Nearly three and a half million people live in the metropolitan area of Milan, the Italian and international center of fashion, finance, culture, and commerce. In recent weeks, the city has also become one of the centers of the coronavirus pandemic: it is the capital of the northern region of Lombardy, which has been hardest hit in the outbreak in Italy. (The country currently has more than a hundred and one thousand coronavirus cases.) As of Monday, Lombardy reported more than forty-two thousand cases of COVID-19 and more than sixty-eight hundred deaths—including four hundred and fifty-eight that day alone.

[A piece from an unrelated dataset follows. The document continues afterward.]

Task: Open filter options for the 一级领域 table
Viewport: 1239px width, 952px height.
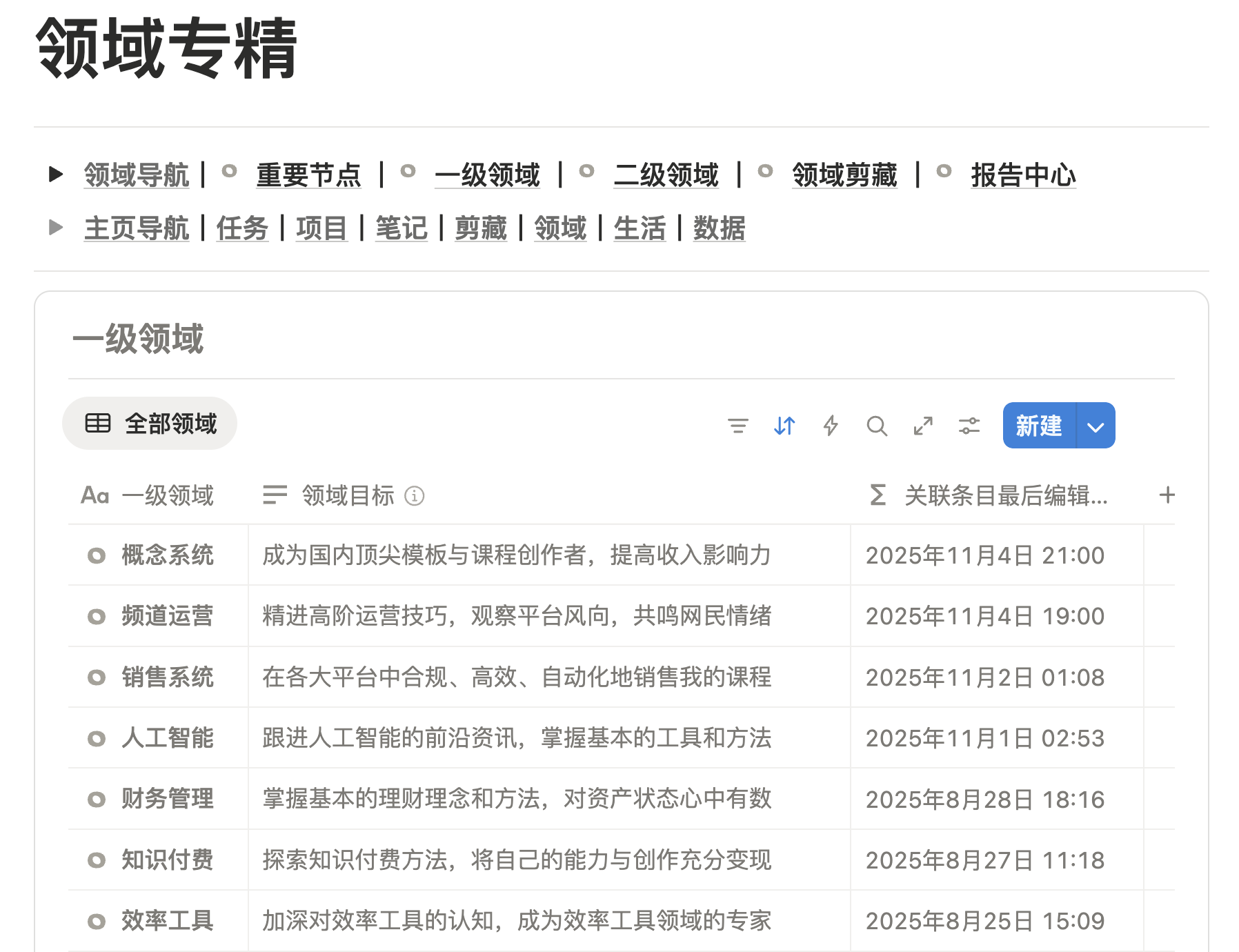Action: [739, 426]
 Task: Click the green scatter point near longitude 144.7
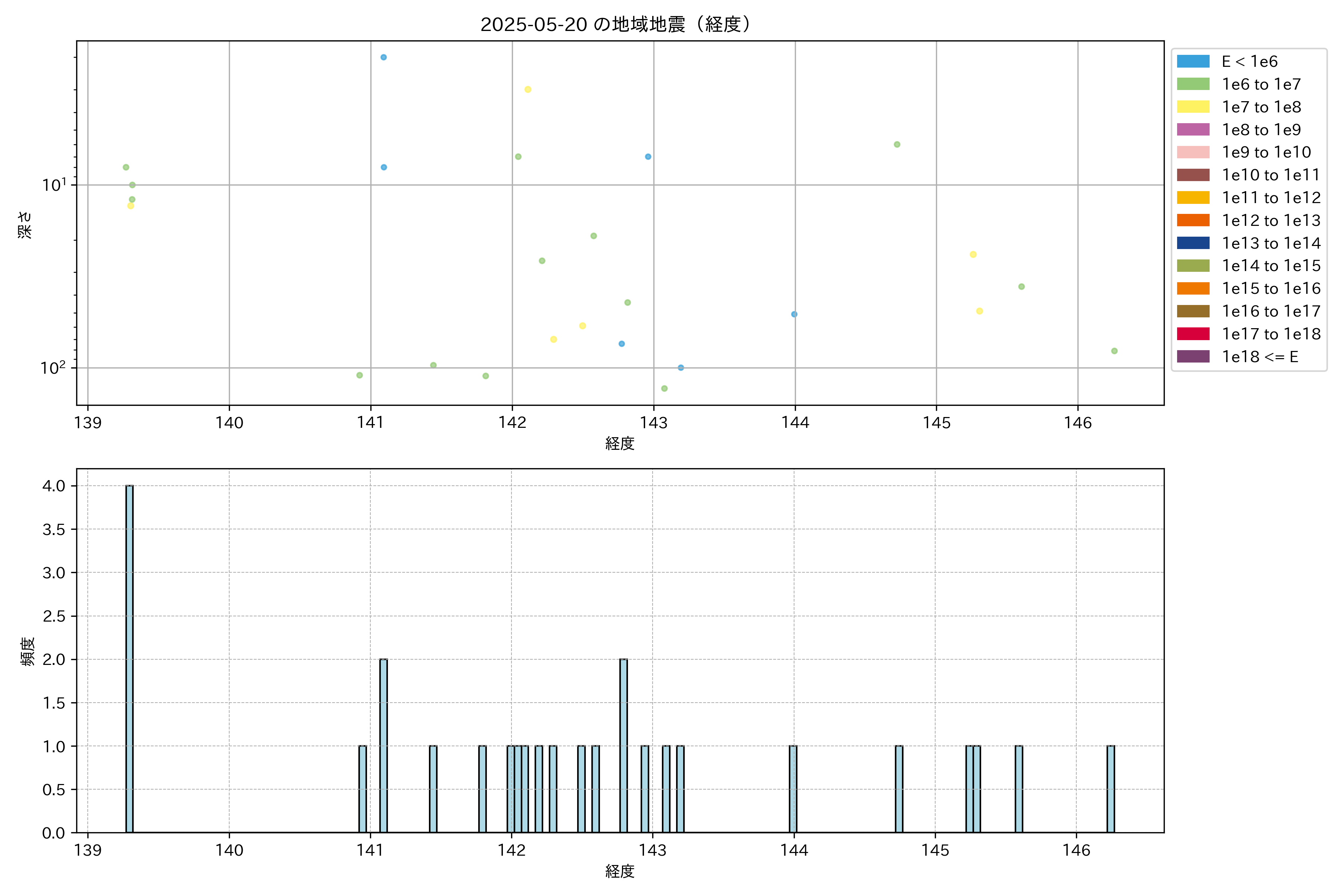[897, 144]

Since the Italian government ordered a lockdown of the northern regions, more than three weeks ago, which soon expanded to the rest of the country, Milan has been transformed, its normally teeming streets and piazze deserted. Milan Men’s Fashion Week, planned for June, has been cancelled and combined with the city’s womenswear show, which is still scheduled for September. In the new video “Milan, a City Closed,” the photographer and photojournalist Franco Pagetti documents the city under quarantine, capturing its iconic landmarks and attractions—such as the Galleria Vittorio Emanuele II, Teatro alla Scala, Duomo di Milano, and Naviglio Grande—and residential neighborhoods empty and enveloped by a striking silence.
“Here in the deserted city, there are no sounds, only noises,” Pagetti wrote to me in an e-mail. Instead of the usual hum of urban life, there is now an eerie quiet punctuated by birds chirping, screeches from empty trolleys, and church bells tolling. “But more disturbing than ever are the sirens of the ambulances,” he went on, “a lacerating scream that breaks the peace of silence, as if to remind us what tragedy we are experiencing.”
What struck Pagetti most while walking the silent streets of Milan, he told me, was “the absence of voices.” And the only voices to be heard in the video above are those of medical personnel at San Giuseppe Hospital, in the center of the city, where, in its intensive-care unit, doctors and nurses talk in the corridor of an isolation area. “To hear people talking and smiling among themselves gave me comfort and strength, gave me hope and put me in a good mood,” Pagetti wrote.
On the quiet streets, a sense of resilience and solidarity is visible in buildings lit up in the tricolor of the Italian flag at night, and in messages on banners displayed around the city: “Insieme ce la faremo” (“Together we’ll make it”) and “Andrà tutto bene,” a phrase that has become something of a national slogan and, Pagetti said, is also posted on the door that leads to the San Giuseppe I.C.U.—“Everything will be fine.”